Contributing¶
Thank you for your interest in contributing to the CNG Datasets toolkit!
Development Setup¶
Clone the repository:
git clone https://github.com/boettiger-lab/datasets.git
cd datasets
Create a virtual environment:
python -m venv .venv
source .venv/bin/activate # On Windows: .venv\Scripts\activate
Install in development mode:
pip install -e ".[dev]"
Install pre-commit hooks (optional):
pip install pre-commit
pre-commit install
Code Style¶
We use:
black for code formatting (line length: 100)
ruff for linting
mypy for type checking
Format your code before committing:
black cng_datasets/
ruff check cng_datasets/
mypy cng_datasets/
Testing¶
Run tests with pytest:
# Run all tests
pytest
# Run with coverage
pytest --cov=cng_datasets
# Run specific test file
pytest tests/test_vector.py
# Run specific test
pytest tests/test_vector.py::test_h3_processor
Writing Tests¶
Place tests in the
tests/directoryName test files
test_*.pyUse descriptive test names:
test_processor_handles_empty_inputUse fixtures for common setup
Mock external dependencies (S3, Kubernetes)
Example:
import pytest
from cng_datasets.vector import H3VectorProcessor
def test_processor_validates_resolution():
with pytest.raises(ValueError):
processor = H3VectorProcessor(
input_url="test.parquet",
output_url="output/",
h3_resolution=20, # Invalid resolution
)
Documentation¶
Documentation is built with Sphinx and hosted on GitHub Pages.

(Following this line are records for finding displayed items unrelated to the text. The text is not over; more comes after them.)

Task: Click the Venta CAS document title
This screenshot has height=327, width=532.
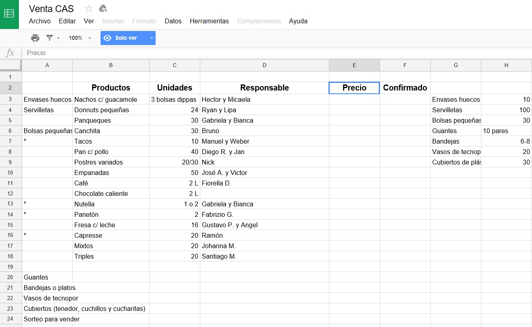Action: 51,9
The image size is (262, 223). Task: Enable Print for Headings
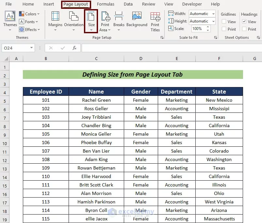244,29
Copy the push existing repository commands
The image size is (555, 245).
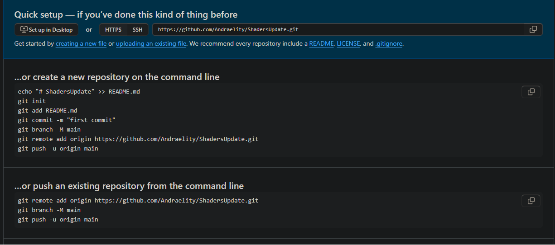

Build Documentation Locally¶
cd docs/
pip install sphinx furo myst-parser
make html
View at docs/_build/html/index.html
Documentation Guidelines¶
Use Markdown for user guides
Use reStructuredText for API docs
Include code examples
Add docstrings to all public functions/classes
Follow Google docstring style
Example docstring:
def process_chunk(self, chunk_id: int) -> str:
"""Process a specific chunk of the dataset.
Args:
chunk_id: Zero-based chunk index to process
Returns:
Path to the output parquet file
Raises:
ValueError: If chunk_id is out of range
Example:
>>> processor = H3VectorProcessor(...)
>>> output = processor.process_chunk(0)
"""
Pull Request Process¶
Create a feature branch:
git checkout -b feature/my-feature
Make your changes:
Write clean, documented code
Add tests for new functionality
Update documentation
Run tests and linting:
pytest
black cng_datasets/
ruff check cng_datasets/
Commit your changes:
git add .
git commit -m "Add feature: description"
Push and create PR:
git push origin feature/my-feature
Then create a Pull Request on GitHub.
PR Checklist¶
Code follows style guidelines
Tests pass
New tests added for new features
Documentation updated
CHANGELOG.md updated
Commit messages are clear
Reporting Issues¶
Use GitHub Issues to report bugs or request features.
Bug Reports¶
Include:
Description of the bug
Steps to reproduce
Expected behavior
Actual behavior
Python version and OS
Relevant logs or error messages
Feature Requests¶
Include:
Clear description of the feature
Use cases
Example API (if applicable)
Code of Conduct¶
Be respectful and inclusive
Welcome newcomers
Focus on constructive feedback
Assume good intentions
Questions?¶
Open a GitHub Issue for bugs/features
Start a Discussion for questions
Check existing issues before creating new ones
License¶
By contributing, you agree that your contributions will be licensed under the MIT License.